# STATED PROBLEM:
In the forum thread about the EXPLAIN feature, which value does the first post say the documentation lists for KEY_POLICY?

** start TEXT EXCERPT **

In the EXPLAIN feature, what does the STATUS value mean?


#1

Can someone clarify what the STATUS value means when using the EXPLAIN feature? I have seen value of 0 and value of 2 returning in some of my runs. What those values mean? are there any other values possible for it? Also, what are the other possible values of POLICY, under what conditions? From documentation it only shows “AS_POLICY_REPLICA_MASTER”. What are the possible values of KEY_POLICY? From documentation it only shows “AS_POLICY_KEY_SEND”

Thanks, -wilson


#2

Hi Wilson,

Let me go through each of these points in turn:

Can someone clarify what the STATUS value means when using the EXPLAIN feature? I have seen value of 0 and value of 2 returning in some of my runs. What do these values mean? are there any other values possible for it?

** end TEXT EXCERPT **
** start EXTRACTED RECORDS **

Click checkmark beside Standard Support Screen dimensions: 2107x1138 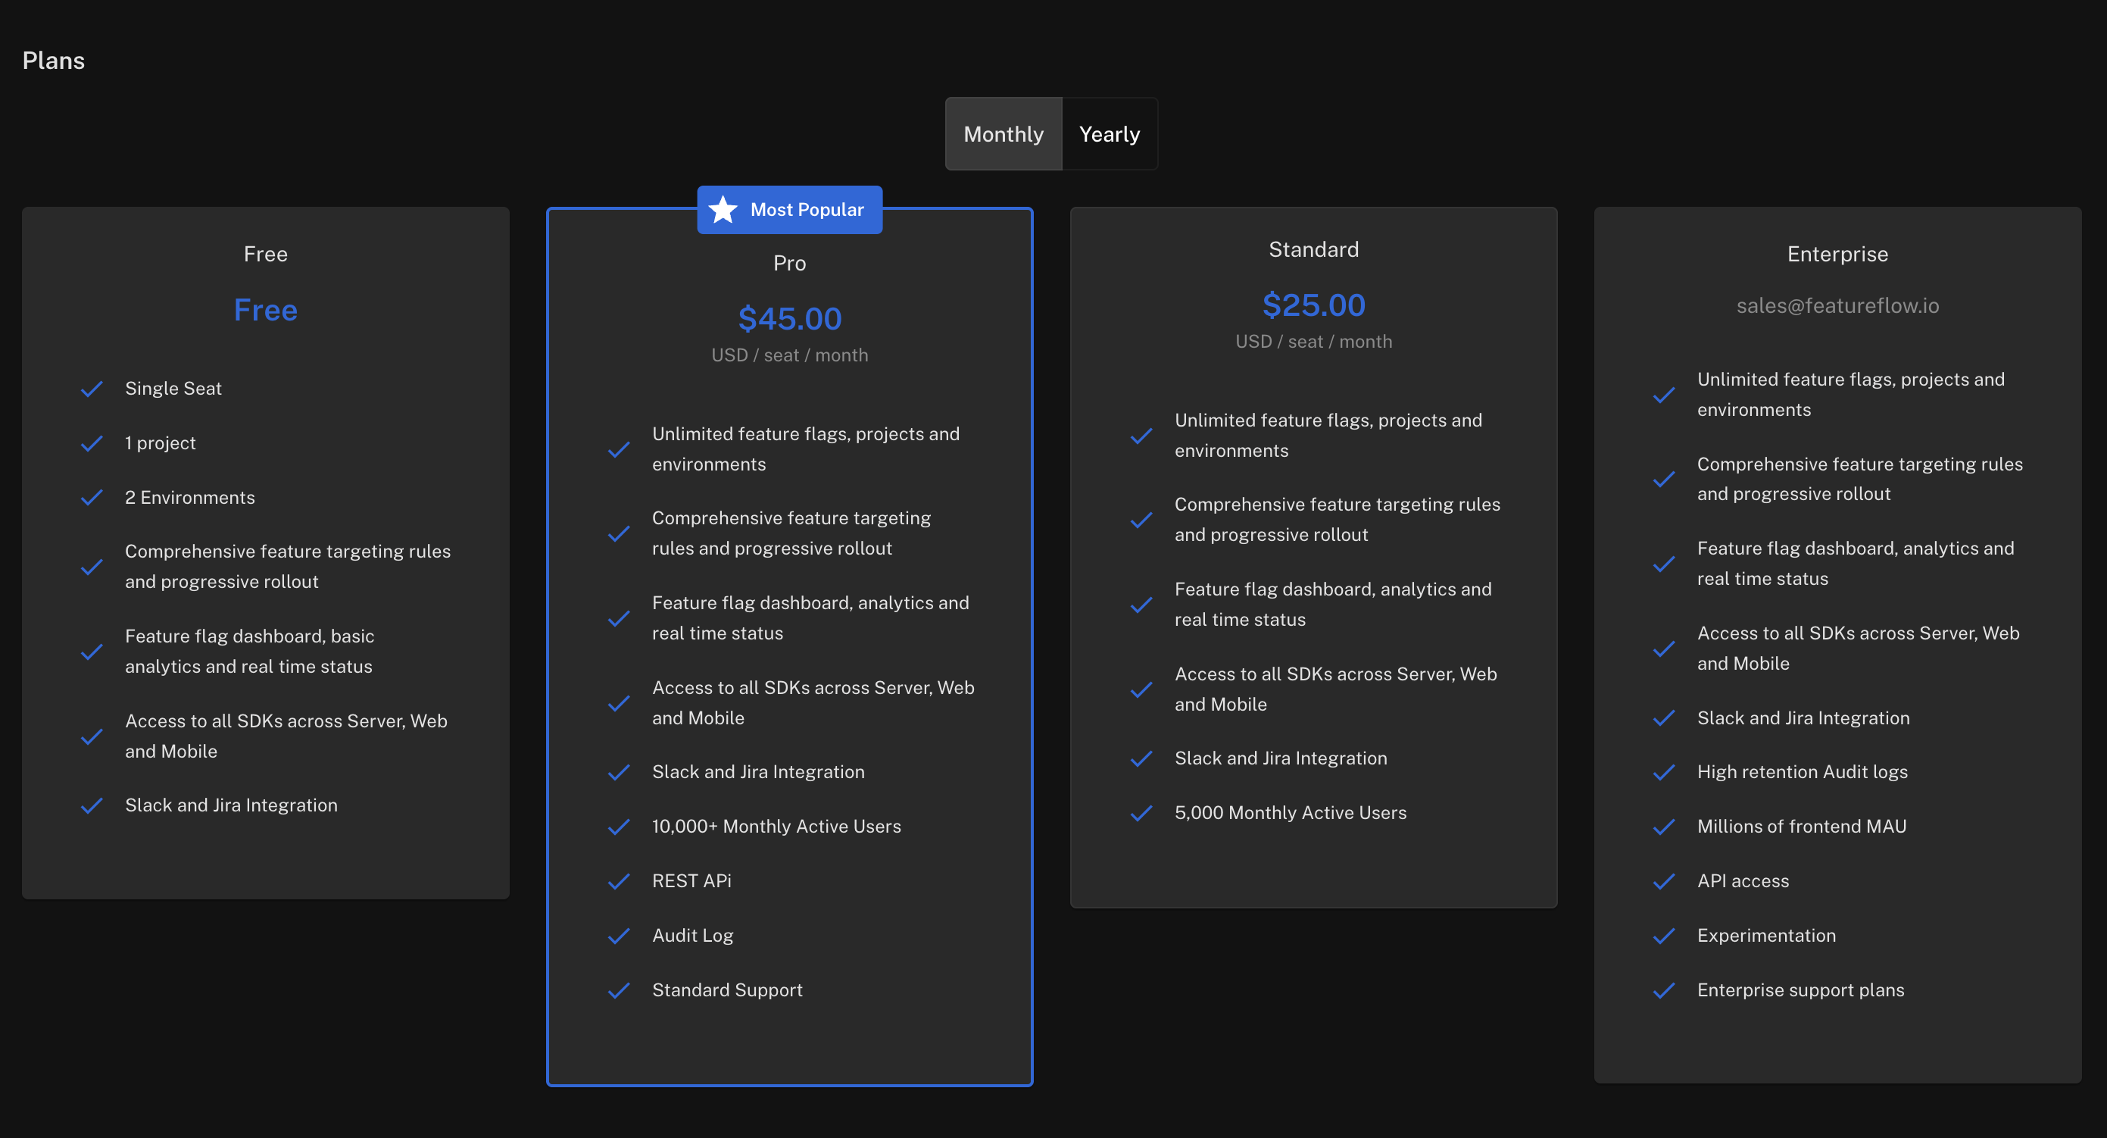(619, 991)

** end EXTRACTED RECORDS **
** start EXTRACTED RECORDS **

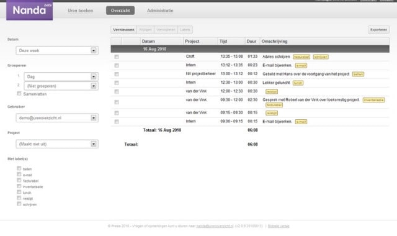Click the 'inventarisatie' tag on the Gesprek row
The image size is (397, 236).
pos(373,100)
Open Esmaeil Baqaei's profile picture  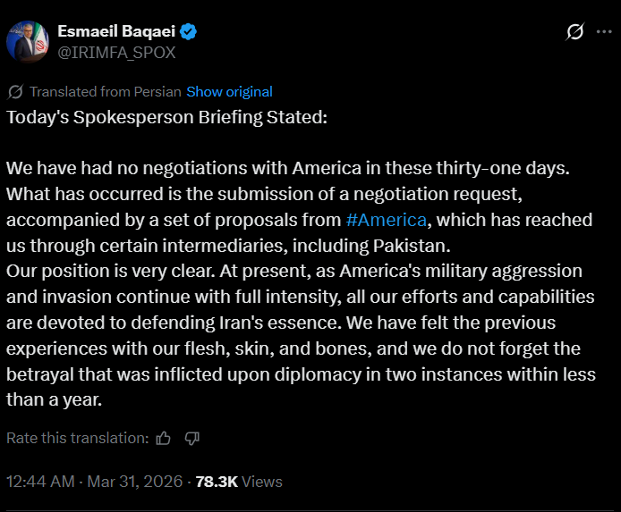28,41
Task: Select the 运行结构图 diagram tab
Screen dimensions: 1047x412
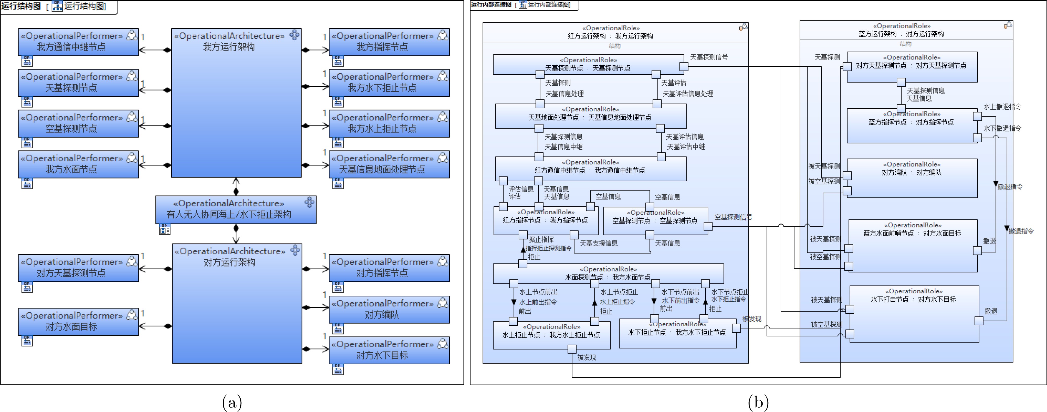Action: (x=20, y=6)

** end EXTRACTED RECORDS **

# TASK RESULT:
AS_POLICY_KEY_SEND